Print the following material verbatim, keeping every line in its original order.

════════════════════

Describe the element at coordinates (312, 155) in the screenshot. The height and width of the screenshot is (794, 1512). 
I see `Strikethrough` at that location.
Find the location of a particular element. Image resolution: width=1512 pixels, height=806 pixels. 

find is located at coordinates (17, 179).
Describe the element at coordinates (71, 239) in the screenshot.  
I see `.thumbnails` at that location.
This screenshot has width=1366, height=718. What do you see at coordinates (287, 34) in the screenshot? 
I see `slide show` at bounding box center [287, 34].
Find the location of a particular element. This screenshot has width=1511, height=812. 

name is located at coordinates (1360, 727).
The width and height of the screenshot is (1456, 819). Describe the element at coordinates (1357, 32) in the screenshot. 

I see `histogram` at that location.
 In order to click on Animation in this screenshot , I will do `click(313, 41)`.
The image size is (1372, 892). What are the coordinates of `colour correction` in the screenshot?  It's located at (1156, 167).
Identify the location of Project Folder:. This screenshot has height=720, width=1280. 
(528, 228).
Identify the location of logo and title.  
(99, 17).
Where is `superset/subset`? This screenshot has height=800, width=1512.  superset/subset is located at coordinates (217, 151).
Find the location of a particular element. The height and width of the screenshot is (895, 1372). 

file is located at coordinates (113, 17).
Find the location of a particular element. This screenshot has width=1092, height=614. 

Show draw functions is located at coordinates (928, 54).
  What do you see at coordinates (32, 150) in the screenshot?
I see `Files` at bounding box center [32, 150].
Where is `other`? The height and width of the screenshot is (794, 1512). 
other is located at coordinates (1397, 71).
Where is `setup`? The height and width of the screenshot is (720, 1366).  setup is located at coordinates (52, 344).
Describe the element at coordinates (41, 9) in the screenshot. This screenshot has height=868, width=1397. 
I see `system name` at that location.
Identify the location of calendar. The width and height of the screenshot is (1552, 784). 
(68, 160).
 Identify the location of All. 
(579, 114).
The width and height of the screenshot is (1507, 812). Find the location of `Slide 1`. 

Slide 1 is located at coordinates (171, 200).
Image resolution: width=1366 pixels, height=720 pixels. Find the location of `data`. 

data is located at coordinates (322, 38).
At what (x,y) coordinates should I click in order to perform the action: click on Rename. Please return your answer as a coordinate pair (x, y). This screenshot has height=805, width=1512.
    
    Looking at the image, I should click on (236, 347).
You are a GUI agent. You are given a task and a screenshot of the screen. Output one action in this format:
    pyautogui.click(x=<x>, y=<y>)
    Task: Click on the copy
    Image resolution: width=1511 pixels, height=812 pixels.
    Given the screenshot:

════════════════════

TASK RESPONSE.
Describe the element at coordinates (312, 155) in the screenshot. The height and width of the screenshot is (794, 1512). 
I see `Strikethrough` at that location.
Find the location of a particular element. Image resolution: width=1512 pixels, height=806 pixels. 

find is located at coordinates (17, 179).
Describe the element at coordinates (71, 239) in the screenshot.  
I see `.thumbnails` at that location.
This screenshot has width=1366, height=718. What do you see at coordinates (287, 34) in the screenshot? 
I see `slide show` at bounding box center [287, 34].
Find the location of a particular element. This screenshot has width=1511, height=812. 

name is located at coordinates (1360, 727).
The width and height of the screenshot is (1456, 819). Describe the element at coordinates (1357, 32) in the screenshot. 

I see `histogram` at that location.
 In order to click on Animation in this screenshot , I will do `click(313, 41)`.
The image size is (1372, 892). What are the coordinates of `colour correction` in the screenshot?  It's located at (1156, 167).
Identify the location of Project Folder:. This screenshot has height=720, width=1280. 
(528, 228).
Identify the location of logo and title.  
(99, 17).
Where is `superset/subset`? This screenshot has height=800, width=1512.  superset/subset is located at coordinates (217, 151).
Find the location of a particular element. The height and width of the screenshot is (895, 1372). 

file is located at coordinates (113, 17).
Find the location of a particular element. This screenshot has width=1092, height=614. 

Show draw functions is located at coordinates (928, 54).
  What do you see at coordinates (32, 150) in the screenshot?
I see `Files` at bounding box center [32, 150].
Where is `other`? The height and width of the screenshot is (794, 1512). 
other is located at coordinates (1397, 71).
Where is `setup`? The height and width of the screenshot is (720, 1366).  setup is located at coordinates (52, 344).
Describe the element at coordinates (41, 9) in the screenshot. This screenshot has height=868, width=1397. 
I see `system name` at that location.
Identify the location of calendar. The width and height of the screenshot is (1552, 784). 
(68, 160).
 Identify the location of All. 
(579, 114).
The width and height of the screenshot is (1507, 812). Find the location of `Slide 1`. 

Slide 1 is located at coordinates (171, 200).
Image resolution: width=1366 pixels, height=720 pixels. Find the location of `data`. 

data is located at coordinates (322, 38).
At what (x,y) coordinates should I click in order to perform the action: click on Rename. Please return your answer as a coordinate pair (x, y). This screenshot has height=805, width=1512.
    
    Looking at the image, I should click on (236, 347).
You are a GUI agent. You are given a task and a screenshot of the screen. Output one action in this format:
    pyautogui.click(x=<x>, y=<y>)
    Task: Click on the copy
    Image resolution: width=1511 pixels, height=812 pixels.
    Given the screenshot:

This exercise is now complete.